Mrs. Allan won't miss it, because the boys are always foraging at all hours. She'll think one of them got hungry. Of course, I couldn't wait till morning," she explained, as she put the tray on the table.

  Weaver experienced anew the stress of humility and emotion. He caught up her little hand and crushed it with a passion of tenderness in his great fist. She looked at him in the old, startled, shy way; then snatched her hand from him, and, with a wildly beating heart, scudded along the passage and down the back stairs.

  He sank into a chair, with a groan. What use? This creature, fine as silk, the heiress of all that youth had to offer in daintiness and charm, was not—could not be for such as he. He had gone too far on the road to hell, ever to find such a heaven open to him.

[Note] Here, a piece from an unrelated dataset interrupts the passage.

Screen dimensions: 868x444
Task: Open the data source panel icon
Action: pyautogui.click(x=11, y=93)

  How long he sat so, he did not know. Probably, not long, but gray morning was sweeping back the curtain of darkness when he came from his absorption with a start. Somebody had tapped thrice for admittance.

  He arose and unlocked the door. A young woman stood outside the threshold, peering into the semi-darkness toward him.

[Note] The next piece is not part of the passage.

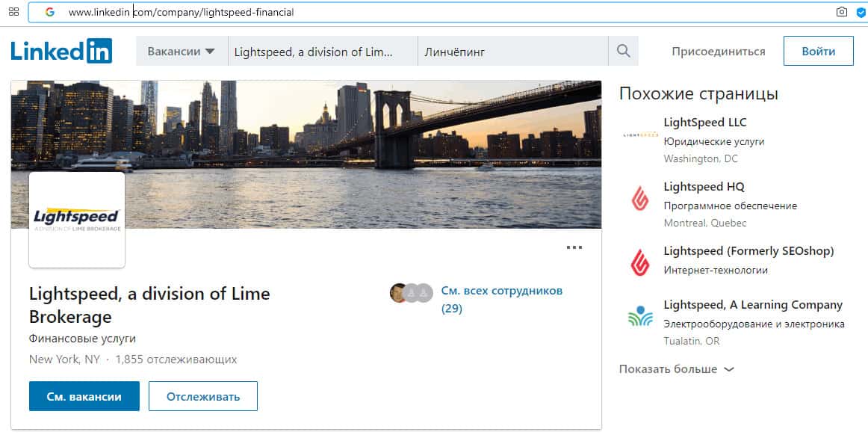Expand the Показать больше similar pages list

676,369
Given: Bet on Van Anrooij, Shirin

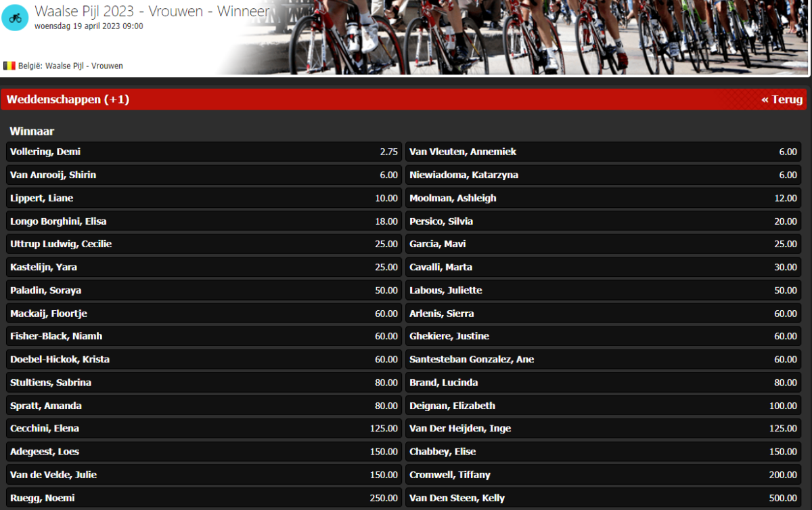Looking at the screenshot, I should (204, 175).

  "Is it you, Phyl?" she asked.

  The cattleman said nothing. On the spur of the moment, he could not think of the fitting speech. The eyes of his visitor, becoming accustomed to the dim light, saw before her the outline of a man. She let out a startled little scream that ended in a laugh of apology.

  "It's Phil, isn't it?"

  There was no way out of it. "No—it's not Phil. Come in, ma'am, and I'll explain," said Buck Weaver.

  Instead, she turned and ran headlong, along the passage, down the stairs, and into the kitchen. Here she came face to face with her young mistress.

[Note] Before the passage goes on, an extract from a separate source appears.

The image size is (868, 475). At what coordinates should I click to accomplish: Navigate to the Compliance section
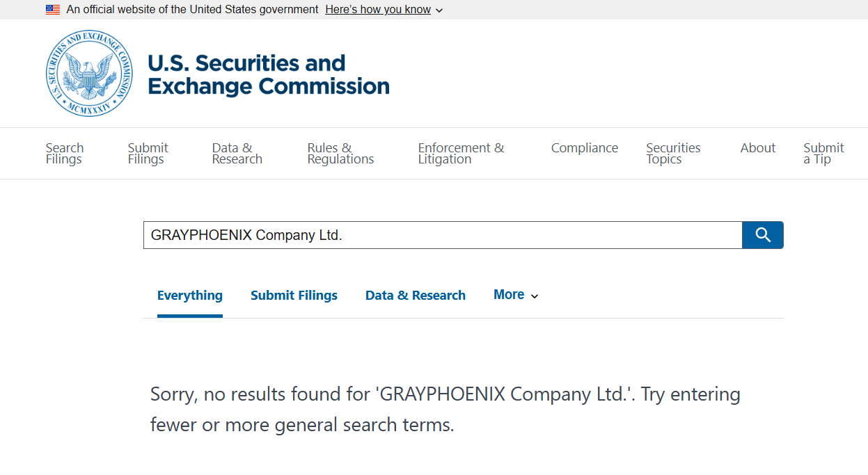(585, 147)
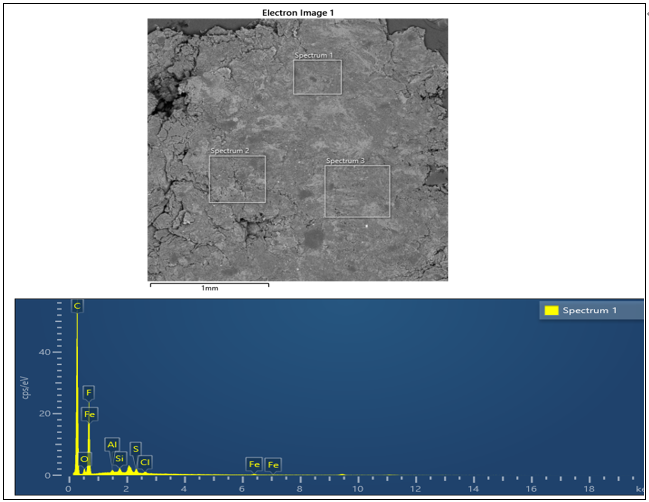
Task: Click the O element peak label
Action: 85,459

  "What's the matter? You look as if you had seen a ghost."

  "I have! At least, I've seen a man in your room."

  "In my room? What were you doing there?" demanded Phyllis sharply.

  "Looking for you. I wakened and found you gone. I thought—oh, I don't know what I thought."

  Phyllis knew perfectly how it had come about. Anna Allan was a very curiosity box and a born gossip. She had to have her little pug nose in everybody's business.

  "So you think you saw somebody in my room?" her mistress said quietly.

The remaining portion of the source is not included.